Though the term ‘Bohemian’ remains an inherent quality that I fully comprehend, it has greatly changed into those things that are profoundly and undivorcibly Czech. It means checkered pants with tearaway calves, dipping rohliky into pink pastika and washing it down with a Branik beer. It’s train station pubs with little groups of blue-overalled construction guys sipping early morning Bozkovs and packing a week’s worth of lunches to bring on your holiday.

Absinthe has been the sufferer of a bad rap. In the late 18th and early 19th century it was blamed for murders and the decay of French society. Across the pond, the British didn’t do much to help Absinthe’s case. They say it as a barrel of high octane, high alcohol problems, and ones they didn’t need. The French had just been beaten in the Franco-Prussian War and were down men.

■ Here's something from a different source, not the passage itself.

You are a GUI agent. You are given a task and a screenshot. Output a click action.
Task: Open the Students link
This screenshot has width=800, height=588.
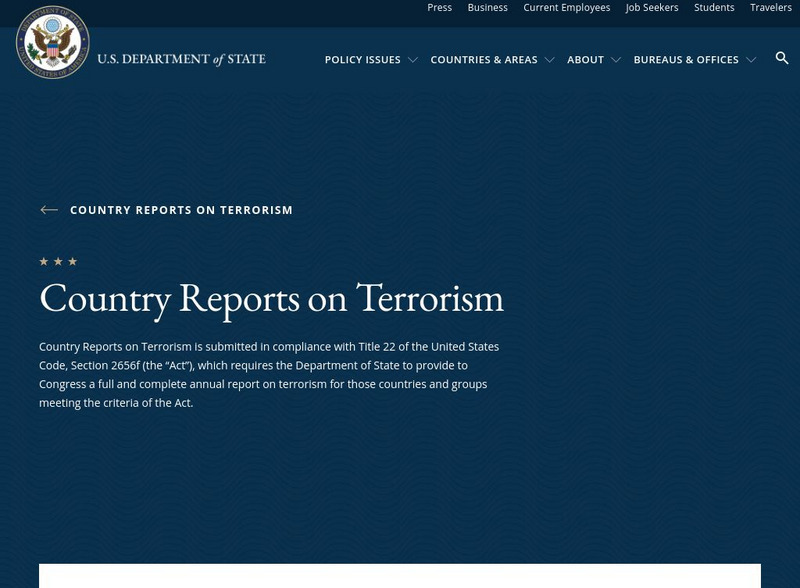[714, 8]
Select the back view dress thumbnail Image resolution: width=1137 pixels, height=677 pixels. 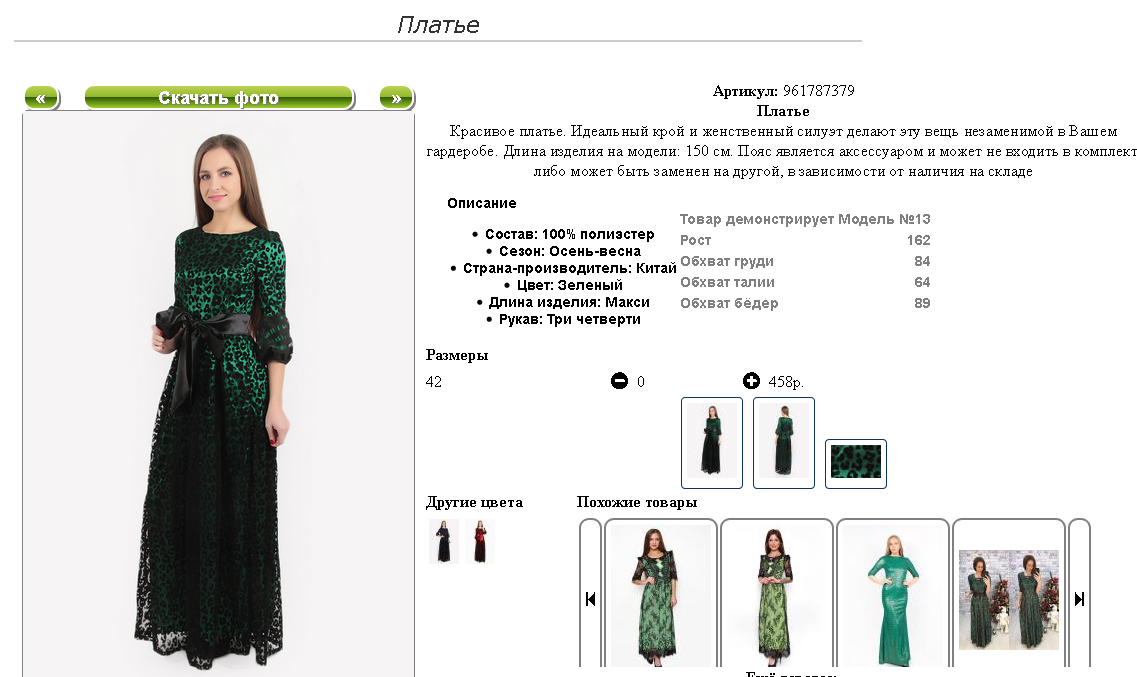point(784,443)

The last thing they needed was Absinthe making more men less capable of defending their borders from – and correctly pegged, it turns out – an aggressive and motivated neighbor.

Much the way that rum was seen as a demon in late 18th century America and Gin Lane was destroying the potential of Brits in the 1600s, France heaved all of its societal woes on Absinthe. It was destroying French society despite the fact that 72% of the drinkership was downing glass after glass of wine. Many countries made it illegal – Belgium, the US, and the Netherlands among them. Though there was a small sect of literati and artists petitioning for the artistic and unique insight that Absinthe’ s green fairy brought out in its drinkers, they were in a minority. Also, they were not doing their cause or themselves any favors by dying of alcoholism.

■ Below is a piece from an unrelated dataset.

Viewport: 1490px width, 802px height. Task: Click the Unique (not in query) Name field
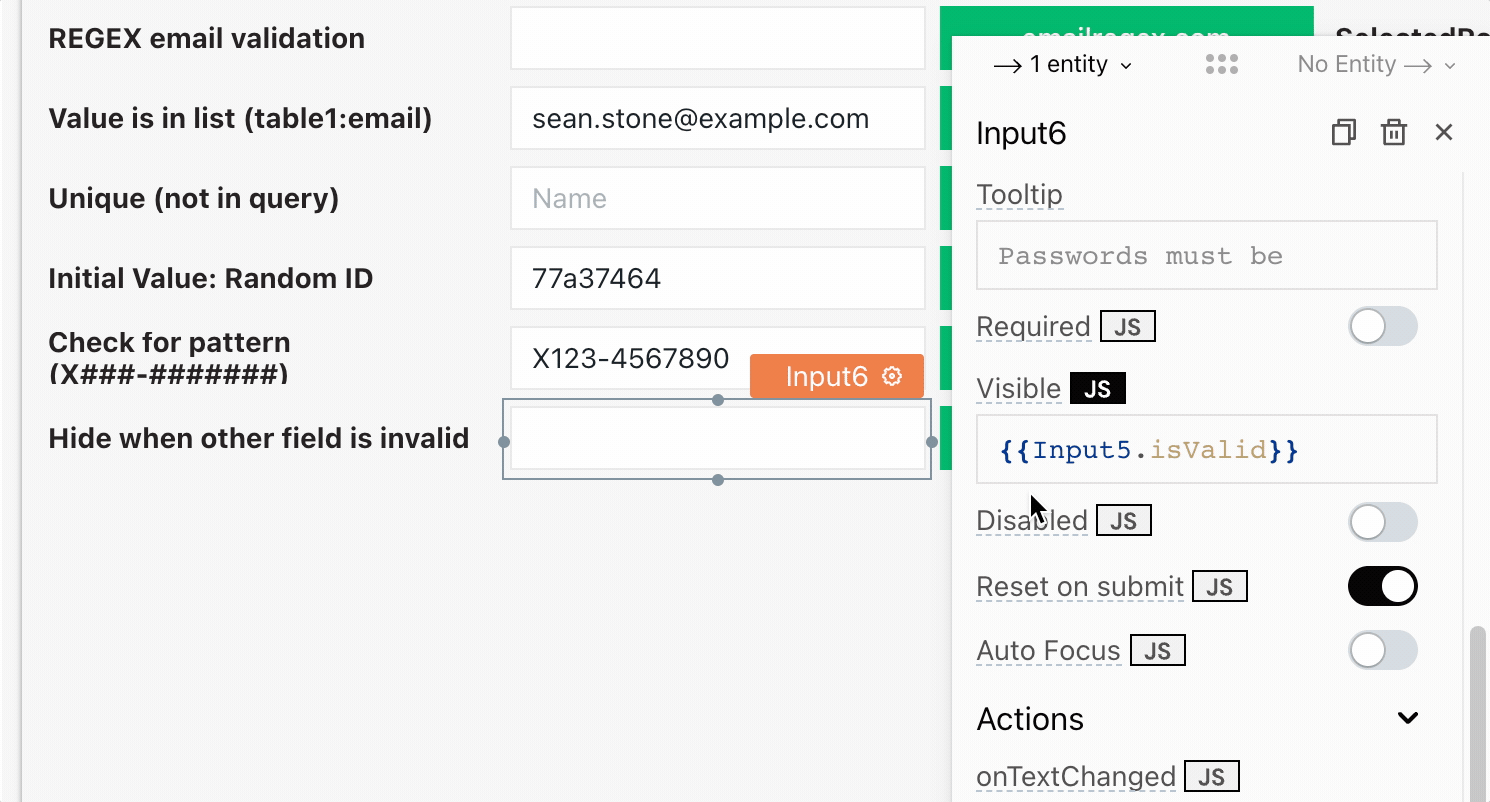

In the end, Absinthe – the ingredients used by ancient Egyptians and as a malaria-defence by the French in Algeria, was a victim of its own mythology. It would take a barrel of thymine to do what people suggest comes after a glass or two – hallucinations and dropsy insights. But this was no never mind. The Green Fairy isn’t welcome in most societies. And in the Czechs people need to drink it only once to realize that she should just stay in the bottle.